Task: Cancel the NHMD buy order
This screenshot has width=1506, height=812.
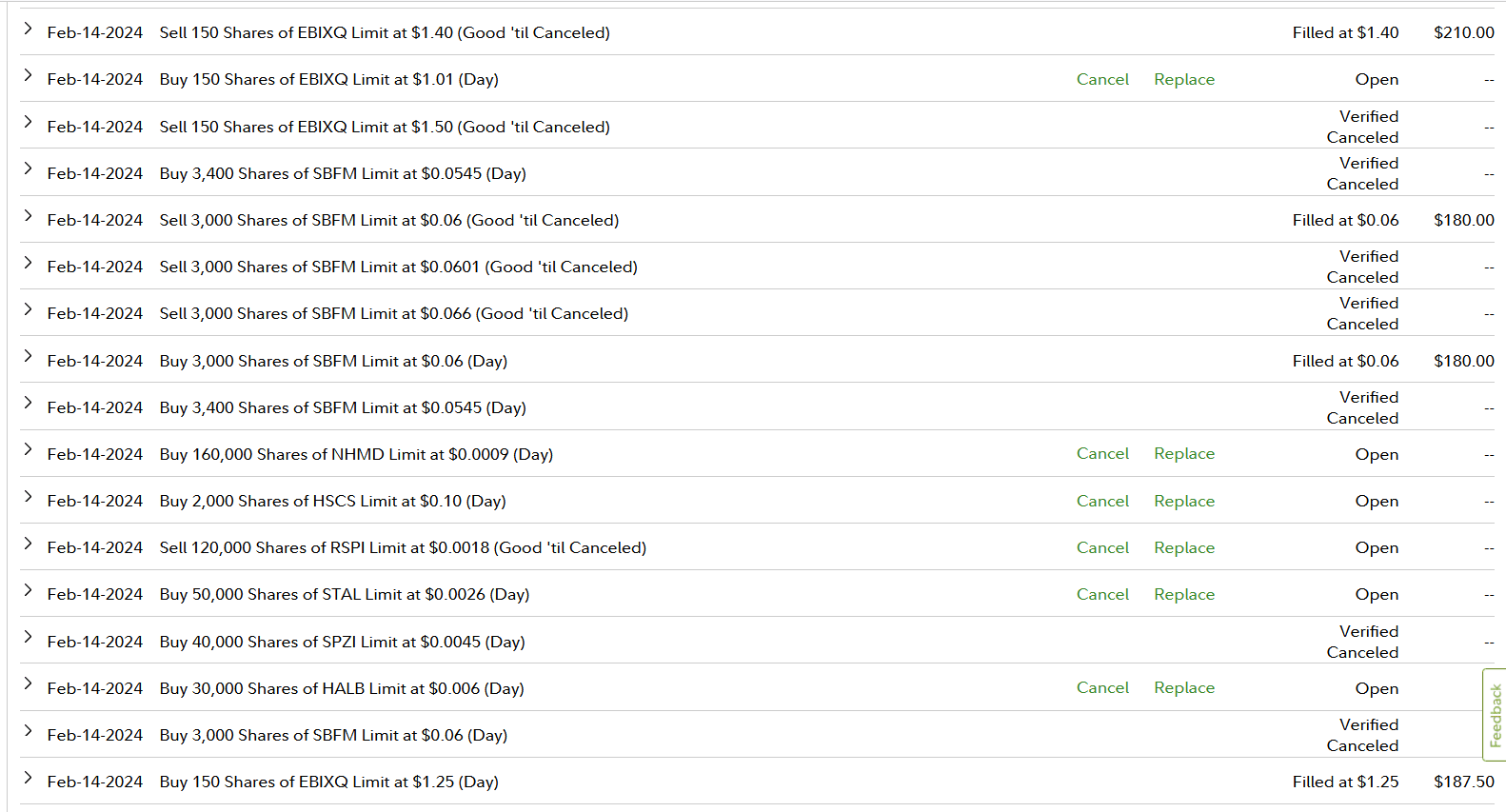Action: [x=1102, y=454]
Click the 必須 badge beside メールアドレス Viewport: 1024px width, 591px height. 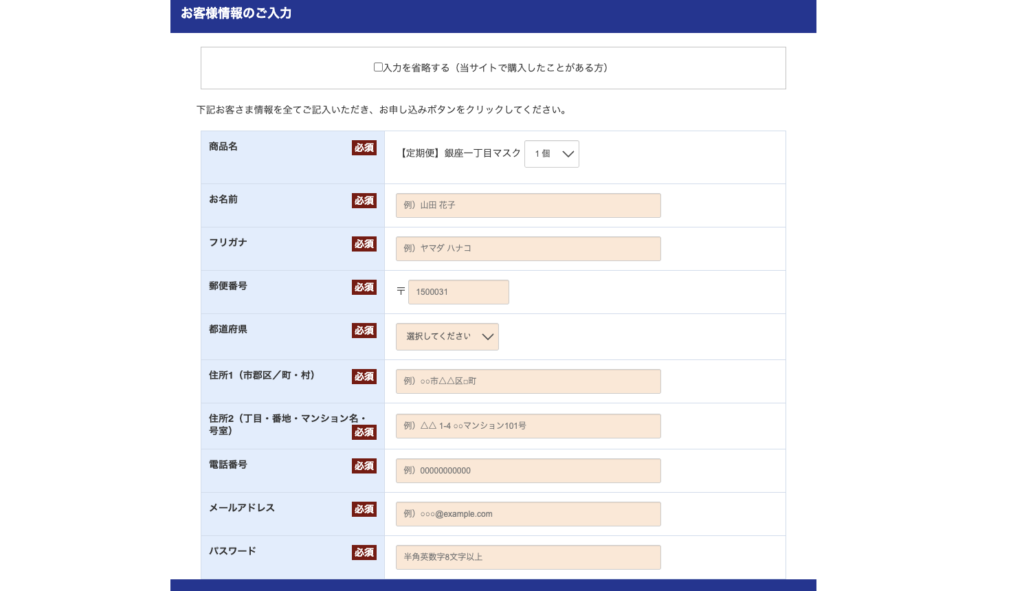coord(364,510)
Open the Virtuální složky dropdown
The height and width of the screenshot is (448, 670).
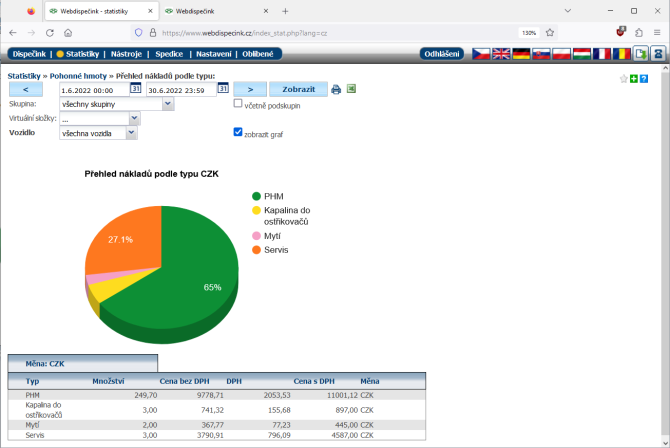tap(135, 118)
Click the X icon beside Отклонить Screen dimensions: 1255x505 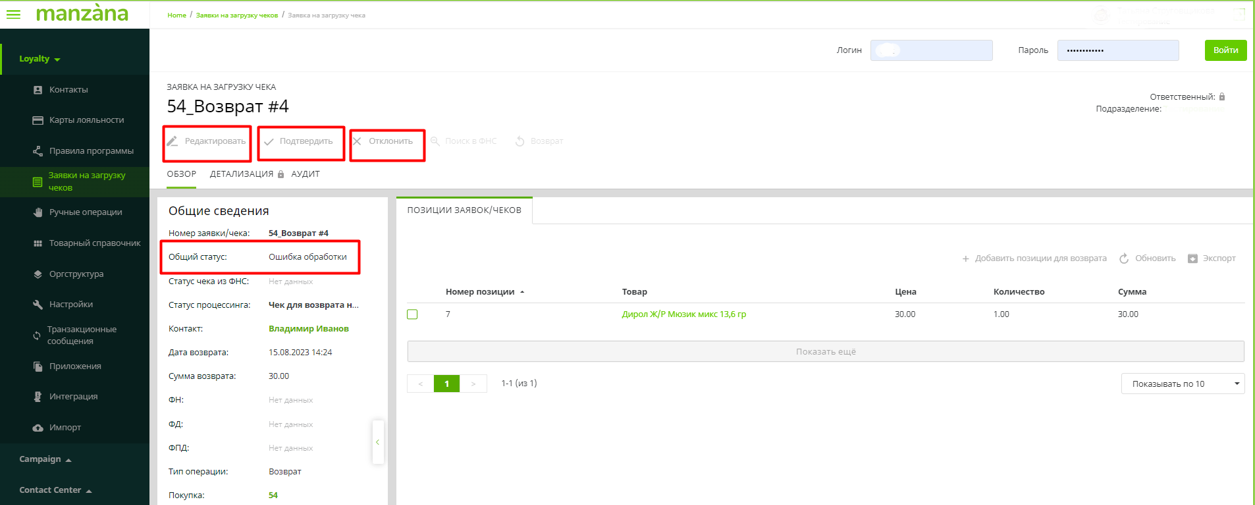(357, 142)
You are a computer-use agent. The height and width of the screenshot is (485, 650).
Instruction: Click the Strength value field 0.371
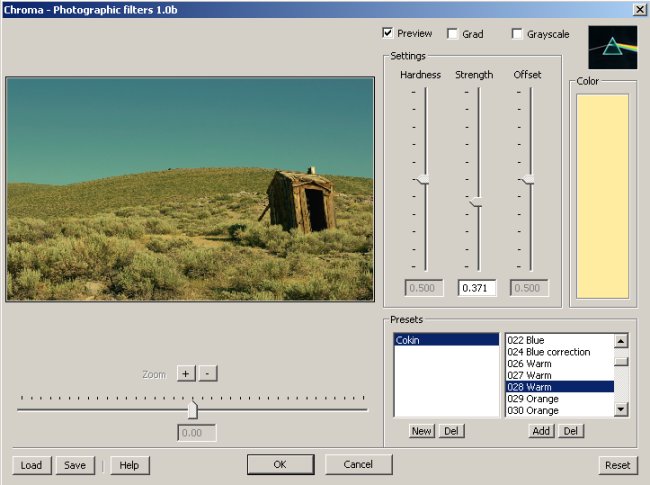point(477,288)
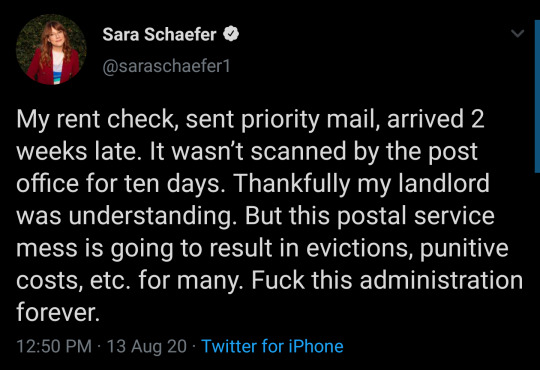Click the 13 Aug 20 date

(x=147, y=346)
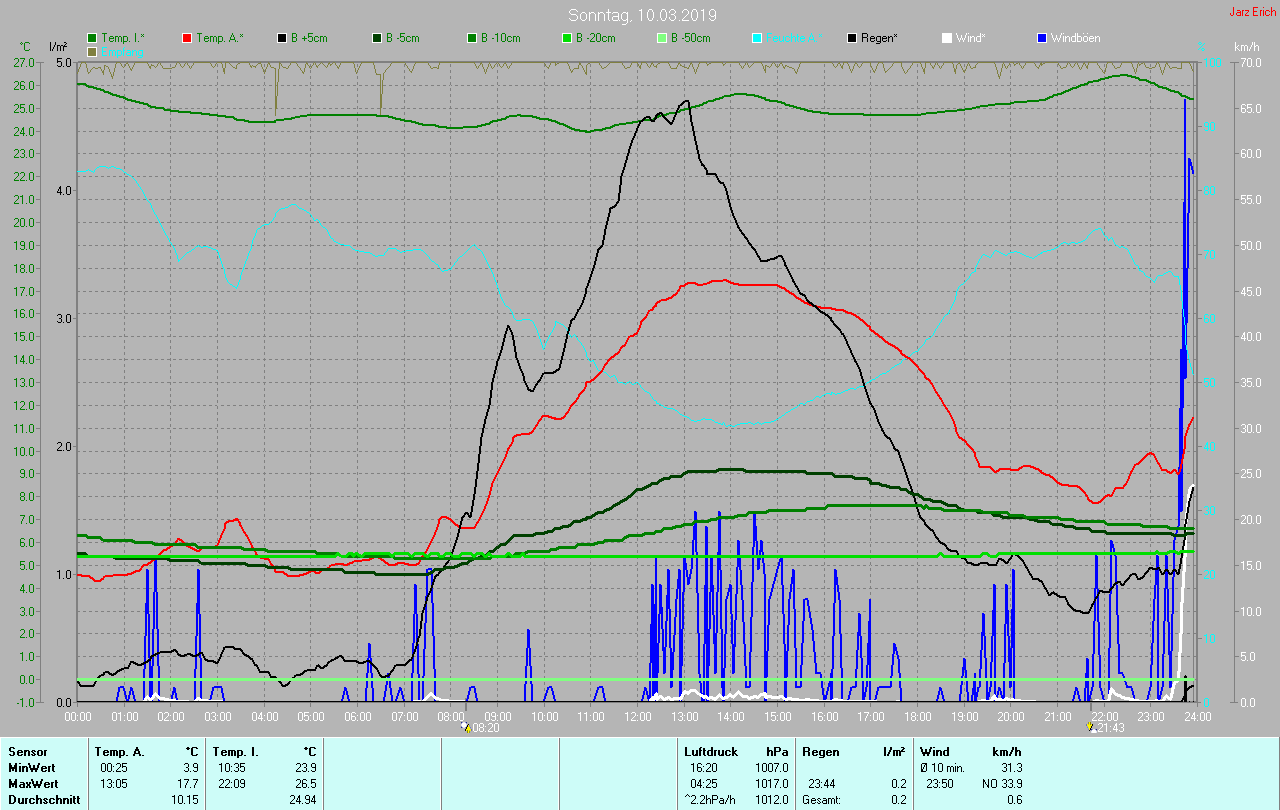Click the chart title Sonntag, 10.03.2019

642,15
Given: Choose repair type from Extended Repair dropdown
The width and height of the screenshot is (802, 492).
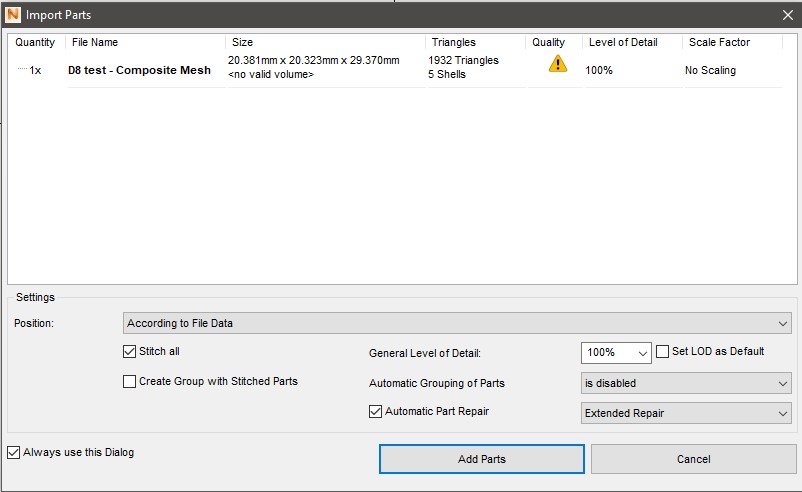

★ ★ ★

A complete answer gives every line of the data that includes "dropdown".

Open the Virtuální složky dropdown
Given: Choose repair type from Extended Repair dropdown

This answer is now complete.